— Совершенно верно, — согласился Дантон, — нужно, чтобы они стали бедны, как мы, несчастны, как мы; тогда они бросятся к нам за поддержкой и мы их поддержим.
— А потом?
— Мы поступим точно так же с голландцами.
— А потом?
— Мы будем идти все дальше и дальше до тех пор, пока весь мир не уподобится Франции.
Дюмурье встал и подошел к окну.
— Вы сошли с ума, — сказал он, прислонив пылающий лоб к стеклу.
— Не я, а вы, — спокойно возразил Дантон, — ведь это вам приходится остужать голову.
Помолчав немного, он добавил:
— Вы, должно быть, забыли то, что сказали Камбону, когда мы поставили вас во главе армии, отправляющейся в Бельгию.
— Я говорил тогда о многом, — произнес Дюмурье тоном человека, который не обязан помнить все свои слова.
— Вы сказали: «Пошлите меня туда, и я помогу вам пристроить ассигнаты».
— Сделайте так, чтобы ваши ассигнаты не падали в цене, и я помогу сам их пристроить, — сказал Дюмурье.
— Велика заслуга, — отвечал Дантон. — Да ведь ассигнаты не упадут в цене, только если вы вместе с другими революционными генералами завоюете нам достаточно земель; Французская революция — это переворот не только в сфере идей, но и в сфере интересов, это дробление собственности, знаком которой как раз и является ассигнат. У вас, добрый человек, есть всего один ассигнат стоимостью в двадцать франков, — что ж, мы дадим вам земли на двадцать франков, но как только вы станете владельцем клочка земли, обошедшегося вам в двадцать франков, вам захочется иметь клочок побольше, не на двадцать, а на сорок франков: ни от чего так не разыгрывается аппетит, как от собственности. Где бы ни жили крестьяне — в Вандее, в Бельгии или в любой другой стране, — если они испытали на собственной шкуре, что такое оброк за пользование землей, феодальные повинности и личная зависимость, если они видели, как другие наслаждаются плодами их трудов, то они непременно исповедуют религию, укорененную в их сердцах куда глубже, чем религия римско-католической церкви; эта естественная религия заключается в поклонении земле; призовите всех туземцев к этому причастию, превратите ассигнат в облатку. Вот тогда вы сможете сказать королям всего мира: «О короли, мы богаче вас!»
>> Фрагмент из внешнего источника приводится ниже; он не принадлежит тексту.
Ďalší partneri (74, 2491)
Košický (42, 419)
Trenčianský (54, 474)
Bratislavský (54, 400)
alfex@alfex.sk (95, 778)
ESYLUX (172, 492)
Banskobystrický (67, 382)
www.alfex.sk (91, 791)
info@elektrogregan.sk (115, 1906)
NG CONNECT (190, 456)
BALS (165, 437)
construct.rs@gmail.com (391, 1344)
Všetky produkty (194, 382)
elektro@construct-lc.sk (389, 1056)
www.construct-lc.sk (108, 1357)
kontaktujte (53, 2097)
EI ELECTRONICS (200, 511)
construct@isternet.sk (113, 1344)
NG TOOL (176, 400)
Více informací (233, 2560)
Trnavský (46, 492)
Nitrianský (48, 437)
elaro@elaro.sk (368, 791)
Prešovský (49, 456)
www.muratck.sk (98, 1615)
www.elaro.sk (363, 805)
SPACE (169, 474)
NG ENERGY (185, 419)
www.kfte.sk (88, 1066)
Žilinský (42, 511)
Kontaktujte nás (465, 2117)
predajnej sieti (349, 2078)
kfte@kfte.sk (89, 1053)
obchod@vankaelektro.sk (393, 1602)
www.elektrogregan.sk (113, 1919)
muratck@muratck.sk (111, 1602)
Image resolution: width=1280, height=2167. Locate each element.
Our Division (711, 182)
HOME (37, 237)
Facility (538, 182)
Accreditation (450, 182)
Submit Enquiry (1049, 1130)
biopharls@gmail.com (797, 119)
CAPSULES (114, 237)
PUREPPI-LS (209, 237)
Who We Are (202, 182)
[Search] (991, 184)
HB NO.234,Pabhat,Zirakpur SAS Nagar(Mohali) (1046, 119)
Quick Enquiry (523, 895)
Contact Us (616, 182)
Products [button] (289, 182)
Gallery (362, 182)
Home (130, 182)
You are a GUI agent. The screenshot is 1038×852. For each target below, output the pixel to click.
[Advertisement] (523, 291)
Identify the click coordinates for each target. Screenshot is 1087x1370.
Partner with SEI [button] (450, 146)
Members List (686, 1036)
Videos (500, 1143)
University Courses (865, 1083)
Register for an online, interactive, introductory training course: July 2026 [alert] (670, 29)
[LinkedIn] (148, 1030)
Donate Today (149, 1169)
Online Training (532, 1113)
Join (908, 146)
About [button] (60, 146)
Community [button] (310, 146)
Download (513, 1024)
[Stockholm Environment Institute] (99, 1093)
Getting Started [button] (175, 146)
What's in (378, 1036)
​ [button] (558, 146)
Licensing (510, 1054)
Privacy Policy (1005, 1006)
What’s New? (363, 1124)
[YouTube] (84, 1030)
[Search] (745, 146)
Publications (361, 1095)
— И тогда же, — продолжил, смеясь, Дюмурье, — вы позволите мне стать Вашингтоном.
— Тогда я позволю вам быть кем угодно, потому что тогда Франции не будет страшен даже сам Цезарь.
— Но прежде…
— Но прежде, если вы попытаетесь предать нас, навязать нам короля или самому стать диктатором, я объявлю вам войну не на жизнь, а на смерть!
— Ну, что до меня, я крепко стою на ногах! — воскликнул Дюмурье. — Опорой мне служат двадцать пять тысяч солдат.
— А мне, — отвечал Дантон, — двадцать пять миллионов французов.
На этих словах они расстались, причем каждый поймал себя на мысли о том, что им не избежать решающей схватки.
XLIV. ЛЬЕЖ
Два часа спустя Дантон был уже в Льеже; ему хотелось увидеть своими глазами, что за люди населяют этот город.
Известие о приезде прославленного трибуна льежцы приняли по-разному, однако мы не ошибемся, если скажем, что у большинства горожан оно вызвало страх.
С тех пор как Дантон понял, что Марат, Робеспьер и Панис не осмелятся принять на себя ответственность за резню 2 сентября, хотя она — дело их рук, и взял вину за эти кровавые происшествия на себя, он сделался для людей, не посвященных в мотивы его поступка, символом террора. Все, кто видел его лицо, изрытое оспой и несущее на себе следы бурных страстей, все, кто слышал его громовой голос, похожий на львиный рык, содрогались от ужаса. Лишь те, кому доводилось замечать, как смягчается это страшное лицо при виде чужих страданий, как увлажняются эти грозные глаза слезами жалости, как нежно и трепетно звучит подчас его голос, не оставляя равнодушным ни одного из слушателей, — лишь эти люди знали, как страстно любит Дантон родину и все человечество.
Сразу по приезде в Льеж Дантон направился в ратушу, куда колокольный звон созвал, как бывает в дни больших народных собраний, нотаблей и простолюдинов.